Entah bagaimana, kalimat itu seperti membakar sesuatu di diriku. Berada di lingkungan yang kurang kondusif, jujur aku terbawa menjadi anak yang tidak punya cita-cita tinggi. Ya aku tau suatu hari orangtuaku akan mengirimku ke kota untuk bisa sekolah yang lebih bagus. Ya aku juga tau ibuku selalu kepingin aku masuk ITB, tapi ya aku gak pernah kepikiran bahwa itu adalah keniscayaan. Hari itu, aku merasa betapa peran guru sangat berarti di hidupku. Bagaimana guru bukanlah seseorang yang pandai menyampaikan ilmu, juga seseorang yang bisa menginspirasi.
Aku jadi teringat guru SD-ku. Lagi-lagi aku masih tinggal di Kalianda. Aku sekolah di SD INPRES. Waktu pertama kali masuk ke SD itu, aku gak mau sekolah. Aku masuk SD itu sewaktu kenaikan kelas 2. Sebelumnya aku bersekolah di sekolah Katolik di Bandar Lampung. Bayangkan, sekolah Katolik di Ibukota. Pastilah fasilitasnya maju. Lalu, tiba-tiba aku dipaksa pindah ke SD INPRES yang penampilannya… aduhai.

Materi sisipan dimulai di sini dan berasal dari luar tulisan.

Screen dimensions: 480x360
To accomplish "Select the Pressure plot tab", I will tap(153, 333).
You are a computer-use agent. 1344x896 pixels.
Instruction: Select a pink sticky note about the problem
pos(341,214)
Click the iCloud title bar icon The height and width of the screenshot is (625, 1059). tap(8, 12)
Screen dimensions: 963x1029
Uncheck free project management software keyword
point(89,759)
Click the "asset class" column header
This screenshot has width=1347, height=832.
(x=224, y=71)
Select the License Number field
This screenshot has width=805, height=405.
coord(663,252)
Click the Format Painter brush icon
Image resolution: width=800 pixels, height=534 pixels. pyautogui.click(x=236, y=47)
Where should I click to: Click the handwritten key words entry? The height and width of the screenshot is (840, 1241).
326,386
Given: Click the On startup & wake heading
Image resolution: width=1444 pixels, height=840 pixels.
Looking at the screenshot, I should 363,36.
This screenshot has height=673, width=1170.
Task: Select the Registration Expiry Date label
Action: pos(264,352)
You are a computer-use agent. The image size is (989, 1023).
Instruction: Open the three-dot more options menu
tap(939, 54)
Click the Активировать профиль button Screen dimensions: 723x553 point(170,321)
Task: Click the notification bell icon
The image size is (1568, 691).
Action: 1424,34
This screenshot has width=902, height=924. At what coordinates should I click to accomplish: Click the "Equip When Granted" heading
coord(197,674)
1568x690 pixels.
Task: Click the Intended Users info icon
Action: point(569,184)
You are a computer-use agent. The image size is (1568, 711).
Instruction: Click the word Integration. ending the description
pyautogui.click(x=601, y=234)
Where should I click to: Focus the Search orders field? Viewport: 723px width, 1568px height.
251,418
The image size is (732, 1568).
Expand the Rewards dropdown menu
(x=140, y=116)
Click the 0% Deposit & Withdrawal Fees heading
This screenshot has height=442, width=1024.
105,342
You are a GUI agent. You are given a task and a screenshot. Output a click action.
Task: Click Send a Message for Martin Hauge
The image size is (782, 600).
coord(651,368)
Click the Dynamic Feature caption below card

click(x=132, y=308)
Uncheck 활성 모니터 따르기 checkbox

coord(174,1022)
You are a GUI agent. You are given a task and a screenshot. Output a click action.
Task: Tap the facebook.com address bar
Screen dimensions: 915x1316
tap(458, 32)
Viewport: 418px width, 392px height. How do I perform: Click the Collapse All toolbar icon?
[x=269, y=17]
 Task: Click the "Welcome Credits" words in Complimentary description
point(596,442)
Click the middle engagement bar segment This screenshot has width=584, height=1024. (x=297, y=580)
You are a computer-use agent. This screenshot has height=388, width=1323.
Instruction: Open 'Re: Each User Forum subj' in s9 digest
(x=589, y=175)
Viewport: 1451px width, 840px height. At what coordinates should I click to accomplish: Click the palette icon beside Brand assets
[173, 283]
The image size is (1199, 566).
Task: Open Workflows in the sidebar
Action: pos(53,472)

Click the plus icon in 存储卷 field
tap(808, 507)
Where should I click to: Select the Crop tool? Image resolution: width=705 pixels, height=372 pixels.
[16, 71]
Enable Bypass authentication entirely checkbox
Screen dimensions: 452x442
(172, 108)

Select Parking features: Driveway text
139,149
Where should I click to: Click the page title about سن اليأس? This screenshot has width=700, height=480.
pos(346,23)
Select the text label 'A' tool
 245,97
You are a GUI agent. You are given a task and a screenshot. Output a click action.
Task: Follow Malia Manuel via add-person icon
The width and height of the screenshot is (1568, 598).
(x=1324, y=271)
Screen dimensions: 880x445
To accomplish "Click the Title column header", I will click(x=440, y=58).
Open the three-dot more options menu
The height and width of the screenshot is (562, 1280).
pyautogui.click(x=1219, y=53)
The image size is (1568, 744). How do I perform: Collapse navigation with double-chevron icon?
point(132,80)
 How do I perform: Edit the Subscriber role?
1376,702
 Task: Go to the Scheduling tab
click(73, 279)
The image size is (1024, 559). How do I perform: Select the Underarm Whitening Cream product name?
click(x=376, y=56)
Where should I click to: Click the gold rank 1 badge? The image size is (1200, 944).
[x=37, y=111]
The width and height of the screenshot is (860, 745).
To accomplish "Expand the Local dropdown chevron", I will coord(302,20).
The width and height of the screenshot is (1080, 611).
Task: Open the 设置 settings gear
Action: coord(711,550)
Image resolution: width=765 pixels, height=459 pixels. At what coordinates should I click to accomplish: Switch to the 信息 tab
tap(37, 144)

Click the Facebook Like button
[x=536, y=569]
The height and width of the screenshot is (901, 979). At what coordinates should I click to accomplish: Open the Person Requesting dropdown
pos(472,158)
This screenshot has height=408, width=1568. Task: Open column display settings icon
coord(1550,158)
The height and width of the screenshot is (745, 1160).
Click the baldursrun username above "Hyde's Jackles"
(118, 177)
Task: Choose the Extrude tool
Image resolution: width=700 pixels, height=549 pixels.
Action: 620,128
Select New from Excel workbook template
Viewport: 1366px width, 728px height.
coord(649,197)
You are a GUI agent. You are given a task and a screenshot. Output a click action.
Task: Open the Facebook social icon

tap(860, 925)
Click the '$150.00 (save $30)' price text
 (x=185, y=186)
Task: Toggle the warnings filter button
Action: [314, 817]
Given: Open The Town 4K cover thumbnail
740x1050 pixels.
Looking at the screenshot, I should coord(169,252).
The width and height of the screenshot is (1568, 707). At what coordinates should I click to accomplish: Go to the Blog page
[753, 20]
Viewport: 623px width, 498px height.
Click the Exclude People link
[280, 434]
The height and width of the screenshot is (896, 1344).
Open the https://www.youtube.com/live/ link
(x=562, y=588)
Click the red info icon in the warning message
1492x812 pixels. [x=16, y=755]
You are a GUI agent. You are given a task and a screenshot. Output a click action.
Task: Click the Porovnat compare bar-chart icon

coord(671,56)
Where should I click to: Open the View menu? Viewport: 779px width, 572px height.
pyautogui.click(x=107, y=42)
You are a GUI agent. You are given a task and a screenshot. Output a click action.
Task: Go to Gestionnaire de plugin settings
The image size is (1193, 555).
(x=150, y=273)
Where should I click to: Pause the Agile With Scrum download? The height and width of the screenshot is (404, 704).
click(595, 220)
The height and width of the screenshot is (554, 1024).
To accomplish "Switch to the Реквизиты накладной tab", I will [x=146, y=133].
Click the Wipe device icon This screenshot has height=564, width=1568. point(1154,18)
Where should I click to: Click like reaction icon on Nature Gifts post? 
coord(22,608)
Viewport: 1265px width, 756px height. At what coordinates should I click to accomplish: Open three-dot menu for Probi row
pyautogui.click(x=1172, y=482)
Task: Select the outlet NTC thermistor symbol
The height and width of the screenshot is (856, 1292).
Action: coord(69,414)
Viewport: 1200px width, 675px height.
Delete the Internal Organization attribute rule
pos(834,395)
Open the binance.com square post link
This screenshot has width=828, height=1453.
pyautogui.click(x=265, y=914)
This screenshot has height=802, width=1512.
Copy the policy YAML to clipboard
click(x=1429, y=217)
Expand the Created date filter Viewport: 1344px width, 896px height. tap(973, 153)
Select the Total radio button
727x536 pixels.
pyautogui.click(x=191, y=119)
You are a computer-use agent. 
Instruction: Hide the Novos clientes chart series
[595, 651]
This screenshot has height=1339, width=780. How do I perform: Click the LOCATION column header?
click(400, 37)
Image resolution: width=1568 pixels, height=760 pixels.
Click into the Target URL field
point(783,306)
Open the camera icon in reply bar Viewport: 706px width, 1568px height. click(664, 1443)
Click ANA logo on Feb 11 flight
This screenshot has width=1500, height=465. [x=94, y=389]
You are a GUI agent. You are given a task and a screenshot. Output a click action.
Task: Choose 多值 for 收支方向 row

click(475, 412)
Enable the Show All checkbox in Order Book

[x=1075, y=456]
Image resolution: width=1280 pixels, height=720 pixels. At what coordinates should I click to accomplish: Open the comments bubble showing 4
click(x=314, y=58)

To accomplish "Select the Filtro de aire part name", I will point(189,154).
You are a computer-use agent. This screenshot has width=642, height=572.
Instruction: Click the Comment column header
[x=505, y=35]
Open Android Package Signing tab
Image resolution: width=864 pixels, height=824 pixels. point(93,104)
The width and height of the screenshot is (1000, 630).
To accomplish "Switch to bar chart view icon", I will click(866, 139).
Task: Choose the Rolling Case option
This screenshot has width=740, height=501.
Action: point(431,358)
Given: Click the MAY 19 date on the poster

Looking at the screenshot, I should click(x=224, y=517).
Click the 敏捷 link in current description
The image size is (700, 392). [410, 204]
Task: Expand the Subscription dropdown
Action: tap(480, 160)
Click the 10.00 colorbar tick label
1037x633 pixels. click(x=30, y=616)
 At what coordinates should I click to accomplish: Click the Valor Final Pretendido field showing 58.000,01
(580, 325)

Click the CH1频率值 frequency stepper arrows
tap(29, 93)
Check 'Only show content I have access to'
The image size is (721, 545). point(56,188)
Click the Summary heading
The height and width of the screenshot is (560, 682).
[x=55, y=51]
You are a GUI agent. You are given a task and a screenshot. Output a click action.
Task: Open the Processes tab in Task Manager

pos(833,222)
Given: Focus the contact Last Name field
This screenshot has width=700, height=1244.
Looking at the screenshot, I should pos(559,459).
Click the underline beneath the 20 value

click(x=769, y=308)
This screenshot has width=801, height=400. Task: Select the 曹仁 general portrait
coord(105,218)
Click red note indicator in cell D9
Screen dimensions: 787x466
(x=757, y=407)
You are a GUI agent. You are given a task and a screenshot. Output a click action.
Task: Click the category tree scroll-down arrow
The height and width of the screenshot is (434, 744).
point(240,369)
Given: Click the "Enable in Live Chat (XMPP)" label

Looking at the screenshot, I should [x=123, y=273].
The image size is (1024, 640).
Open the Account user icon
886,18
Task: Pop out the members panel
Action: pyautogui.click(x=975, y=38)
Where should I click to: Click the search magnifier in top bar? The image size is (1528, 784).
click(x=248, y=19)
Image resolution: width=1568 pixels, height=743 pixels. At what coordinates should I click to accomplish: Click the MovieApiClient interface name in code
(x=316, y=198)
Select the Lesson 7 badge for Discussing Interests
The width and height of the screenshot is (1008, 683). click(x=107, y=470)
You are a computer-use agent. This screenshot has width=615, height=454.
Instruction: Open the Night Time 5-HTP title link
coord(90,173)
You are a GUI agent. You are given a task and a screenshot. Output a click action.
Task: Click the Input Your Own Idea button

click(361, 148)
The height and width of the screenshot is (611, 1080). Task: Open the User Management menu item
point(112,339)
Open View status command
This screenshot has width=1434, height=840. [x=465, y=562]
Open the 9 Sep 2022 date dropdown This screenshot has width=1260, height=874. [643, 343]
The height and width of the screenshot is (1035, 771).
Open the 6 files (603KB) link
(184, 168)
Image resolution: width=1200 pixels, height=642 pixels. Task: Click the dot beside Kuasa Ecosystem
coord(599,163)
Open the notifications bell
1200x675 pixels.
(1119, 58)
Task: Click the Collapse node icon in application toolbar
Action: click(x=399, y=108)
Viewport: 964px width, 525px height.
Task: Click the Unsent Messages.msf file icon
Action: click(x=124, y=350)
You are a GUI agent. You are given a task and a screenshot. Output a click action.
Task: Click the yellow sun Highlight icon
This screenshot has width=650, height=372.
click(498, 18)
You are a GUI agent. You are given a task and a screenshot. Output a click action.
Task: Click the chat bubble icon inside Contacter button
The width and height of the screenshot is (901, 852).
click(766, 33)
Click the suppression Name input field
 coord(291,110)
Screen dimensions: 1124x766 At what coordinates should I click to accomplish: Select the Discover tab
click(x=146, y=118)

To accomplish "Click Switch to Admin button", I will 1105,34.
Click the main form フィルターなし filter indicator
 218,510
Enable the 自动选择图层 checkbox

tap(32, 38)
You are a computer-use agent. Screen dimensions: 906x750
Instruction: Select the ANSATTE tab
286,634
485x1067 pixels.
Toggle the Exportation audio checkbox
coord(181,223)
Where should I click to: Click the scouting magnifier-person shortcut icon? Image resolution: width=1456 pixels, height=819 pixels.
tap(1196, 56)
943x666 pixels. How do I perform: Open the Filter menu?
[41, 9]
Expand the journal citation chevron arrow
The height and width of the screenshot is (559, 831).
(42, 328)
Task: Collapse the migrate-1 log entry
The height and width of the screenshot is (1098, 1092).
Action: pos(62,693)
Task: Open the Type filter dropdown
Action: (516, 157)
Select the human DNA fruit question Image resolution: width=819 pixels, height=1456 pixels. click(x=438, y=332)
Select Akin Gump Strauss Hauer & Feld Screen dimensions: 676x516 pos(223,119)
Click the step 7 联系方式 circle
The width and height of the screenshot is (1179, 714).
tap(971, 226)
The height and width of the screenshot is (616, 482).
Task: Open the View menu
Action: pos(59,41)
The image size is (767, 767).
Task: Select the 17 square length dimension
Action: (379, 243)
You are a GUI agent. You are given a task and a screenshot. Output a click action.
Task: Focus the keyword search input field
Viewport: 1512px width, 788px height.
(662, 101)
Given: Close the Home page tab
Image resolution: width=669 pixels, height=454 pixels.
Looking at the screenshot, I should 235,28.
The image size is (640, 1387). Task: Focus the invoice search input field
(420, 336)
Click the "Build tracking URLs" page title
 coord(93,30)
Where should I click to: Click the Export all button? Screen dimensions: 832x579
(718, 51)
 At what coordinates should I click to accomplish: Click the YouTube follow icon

Kaca jendela banyak yang lepas. Lantai kelas dari semen, dan tentu saja bolong-bolong. Beberapa lubang di lantai malah dijadikan tempat anak-anak untuk buang sampah. Kelas yang gelap karena tidak ada lampu. Ah, dulu sampai tidak mau sekolah. Tapi, kenyataan tidak mengizinkanku untuk tidak mau sekolah. Aku tetap menimba ilmu di situ sampai lulus.
Alkisah saat aku duduk di bangku kelas 5. Ada guru baru yang masuk ke sekolah kami. Guru matematika yang kemudian jadi wali kelasku, dan guru musik. Dua guru ini seperti memberi warna baru ke sekolah kami. Biasanya kelas musik hanya diisi dengan menyanyikan lagu wajib, sekarang kami jadi kenal dengan instrumen recorder bahkan pianika. Rasanya bangga sekali kalau upacara bendera kami ditunjuk sebagai pemain musik. Beda lagi dengan guru matematikaku. Beliau punya metode sendiri dalam mengajar. Beliau tidak mengajar teori, tetapi beliau banyak mengajukan pertanyaan. Kami diminta untuk memikirkan dan mendiskuikan cara menjawabanya. Sungguh kedua guru tersebut sangat inspiratif! Sekolah tidak pernah semenyenangkan itu.
Dari pengalaman itulah, aku kemudian akhirnya punya cita-cita. Aku mau jadi guru. Selama bertahun-tahun cita-citaku tidak berubah. Sampai akhirnya aku masuk ke bangku kuliah, aku akhirnya masuk ITB, dan aku bertemu dengan dosen-dosen yang sungguh luar biasa. Saat aku kuliah S1 aku merasa bahwa menjadi dosen itu asyik. Pendidikan tinggi itu menarik. Karena aku berkuliah di Teknik Industri (TI), aku jadi melihat bagaimana ilmu pengetahuan bisa digunakan untuk menyelesaikan berbagai masalah. Apalagi saat kuliah, otakku seperti dipaksa untuk berkembang lebih jauh dan lebih dalam lagi. Aku mau jadi pintar dan berguna seperti itu!
Maka, di tahun keempat studi sarjanaku, aku meyakinkan diri bahwa aku mau jadi dosen.
Mulailah aku serius mendaftar jadi asisten laboratorium. Lalu, aku riset tentang S2. Aku ingin sekali S2 keluar negeri, dengan beasiswa. Saat itu tentu saja belum kepikiran tentang S3. Nanti sajalah. Pokoknya aku mau jadi dosen!